La peli escarlata seguía corriendo por aquellas calles empapadas de sombras. La lluvia, densa y fría, caía en cortinas oblicuas, golpeando su piel como agujas de cristal. Cada gota parecía querer marcarla, recordarle que no había salida, que todo lo que huía de ella la alcanzaría tarde o temprano.
Elise sabía que no podría escapar eternamente. Aquello que la perseguía no era de carne, no era de hueso; no se fatigaba, no se detenía. Era una criatura que habitaba los límites del mundo visible, siempre a su espalda, respirando con un silencio insoportable.
Su pecho se apretaba con un dolor creciente. La sangre hervía, como si cada latido la encadenara más al abismo. Cerró los ojos un instante, buscando un respiro, y en la penumbra de sus párpados sintió el mundo detenerse. Las gotas golpeaban el suelo con un ritmo constante, como un tambor que marcaba su destino.
Elise inspiró profundamente. El aire helado desgarró sus pulmones, pero su corazón respondió marcando un compás extraño: firme, casi elegante. Y en medio de aquel pánico, su cuerpo reaccionó con algo inesperado: comenzó a tararear.
El sonido era frágil, un murmullo apenas audible, pero se entrelazó con su respiración y con los golpes de la lluvia. Sus pies se alzaron sobre la punta de los botines y, como arrastrada por un impulso primitivo, empezó a danzar bajo la tormenta.
Giraba, saltaba, giraba de nuevo. Cada pirueta era una súplica, un desafío. De los botines brotaron pequeñas cuchillas ocultas que brillaban como relámpagos en la penumbra. La danza se volvió un arma. Su fragilidad se transformaba en un espectáculo hipnótico, como si desafiara al mismo miedo que intentaba consumirla.
Y allí, en el borde de lo real, la criatura la observaba.
Al principio era solo una sombra, un temblor en la lluvia, una figura imposible de definir. Pero poco a poco, conforme ella giraba, los contornos comenzaron a revelarse. Ojos múltiples, amarillos, que no parpadeaban jamás. Brazos que no eran brazos, sino prolongaciones líquidas que se deshacían y volvían a formarse. Un cuerpo que no tenía forma fija, hecho de humo, de agua, de oscuridad. Era como si todo lo que ella temía hubiera tomado consistencia.
La criatura era hambre y juicio.
La criatura era testigo y verdugo.
La criatura la había seguido desde antes de nacer.
Elise lo sabía. Siempre lo había sabido. Desde el vientre materno había sentido esas auras espectrales, susurros que se filtraban en sus sueños de niña, figuras que acechaban en los espejos y en los rincones más oscuros de su cuarto. Y siempre estuvo sola. Su madre la había rechazado desde el principio, había intentado negarla, arrancarla del mundo antes de que respirara. La juventud de su madre valía más que el vacío que Elise traería. Y sin embargo, ahí estaba: viva, marcada, perseguida.
Elise se detuvo en seco, su respiración un jadeo entrecortado. Alzó la vista hacia el cielo. Las nubes negras cubrían la luna como un velo funerario, pero a través de la tormenta, una claridad extraña iluminó la criatura.
El ser avanzó, y cada paso parecía deformar el suelo.
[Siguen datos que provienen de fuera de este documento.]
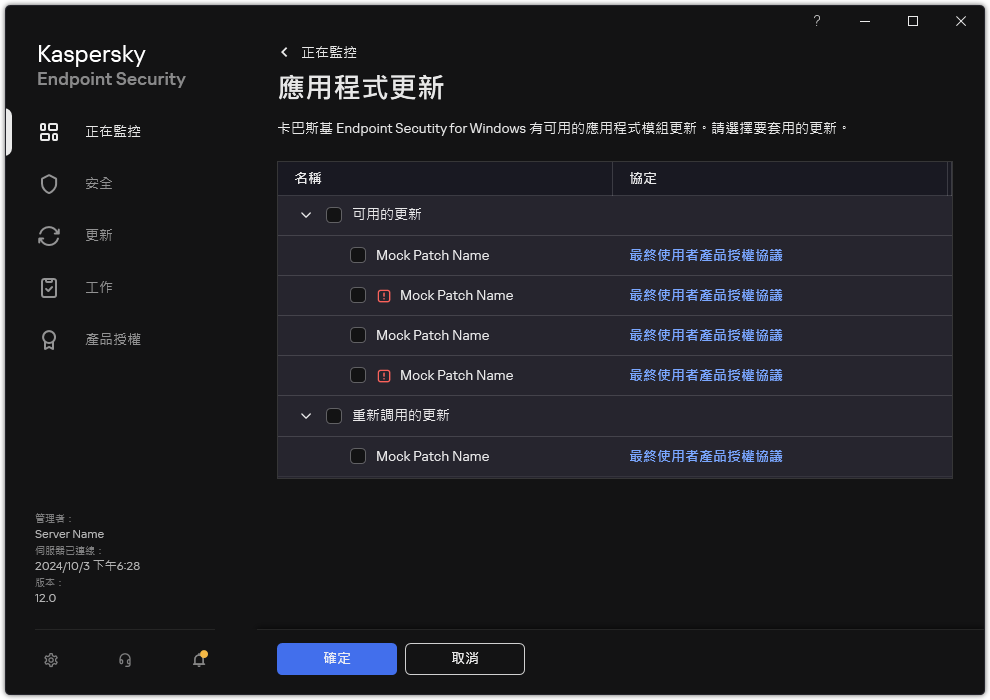This screenshot has height=700, width=990.
Task: Click the support headset icon
Action: [124, 660]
Donde tocaba, la lluvia se detenía, como si el agua misma temiera rozarlo.
—¿Qué eres...? —susurró Elise, apenas con un hilo de voz.
La criatura no respondió con palabras. Se inclinó hacia ella, y en su mente estalló una avalancha de voces, como si miles de gargantas hablaran a la vez:
"Somos lo que siempre has sentido. Somos la mirada de tu madre al aborrecerte. Somos la culpa que te arrojó al mundo. Somos los que vigilan, los que juzgan, los que se alimentan de los vacíos de los mortales. Tú eres nuestra desde antes del primer aliento."
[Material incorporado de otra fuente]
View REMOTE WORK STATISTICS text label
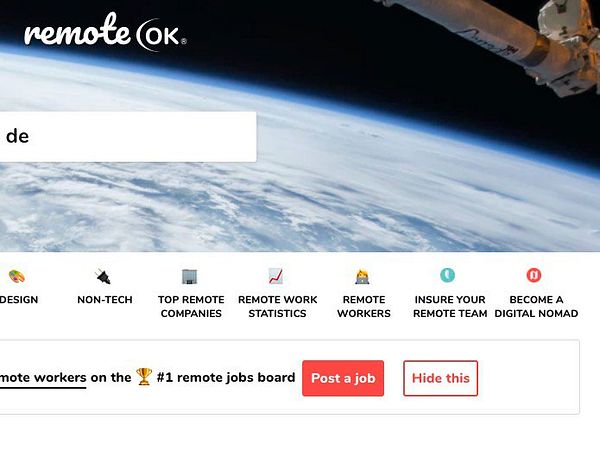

Elise tembló, pero no retrocedió. El miedo ardía en su sangre, pero algo más lo acompañaba: una rabia latente, una chispa de resistencia.
—No... —murmuró, alzando los brazos, tarareando con más fuerza—. No soy de nadie.
Giró una vez más, más alto, más rápido, y las cuchillas de sus botines trazaron un círculo brillante en el aire. La criatura rugió, un rugido que no era sonido sino temblor en el alma.
Elise sabía que no podía vencerla esa noche. Pero también supo que ese encuentro no era el final: era el inicio. La danza sería su arma, su cuerpo su resistencia, su vida su condena y su desafío.
La criatura retrocedió apenas, como intrigada, como si jugara con ella. Porque no buscaba devorarla todavía. No. Quería verla luchar. Quería verla romperse. Y esa promesa era más aterradora que la muerte.